WHAT TO PRODUCE =>
In the text about childhood activities, can you rewrite the passage from "Last summer my" to "still owned it." and swap "exhibit" for "exhibition"?
* Begin DOCUMENT TEXT *
When I was five I attended art classes, an effort my mother made in order to prevent me from drawing on walls. I also was enrolled in swim class, music class, and a dance class. I quit piano in first grade but picked up violin from fourth to tenth grade. I sang in the chorus in middle school. Between six and eight grade I used to read on average five books every two weeks.
Sometime in my high school years, I stopped it all. I quit orchestra because it conflicted my morning practice schedule. I stopped reading for fun because I didn’t have time due to schoolwork. I stopped making art due to my reallocation of free time to spending it with friends and there wasn’t art class to force me to make things.
Last summer my aunt, an artist, asked me if she could present one of my work when I made when I was younger as part of a National Taiwan Family exhibit. I agreed. I attended the exhibit and felt really out of place among professors and experts of art. However, my duck that I painted when I was four was placed proudly in the second floor corner, far away from the main highlighted pieces. Yet in the end of the summer, I had a call that I had a buyer. My dad didn’t want to sell it so our family still owned it.
* End DOCUMENT TEXT *
* Begin STORED DATA *
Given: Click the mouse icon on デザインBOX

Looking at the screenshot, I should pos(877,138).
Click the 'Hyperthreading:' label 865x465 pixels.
* End STORED DATA *
EXERCISE RESPONSE =>
Last summer my aunt, an artist, asked me if she could present one of my work when I made when I was younger as part of a National Taiwan Family exhibition. I agreed. I attended the exhibition and felt really out of place among professors and experts of art. However, my duck that I painted when I was four was placed proudly in the second floor corner, far away from the main highlighted pieces. Yet in the end of the summer, I had a call that I had a buyer. My dad didn’t want to sell it so our family still owned it.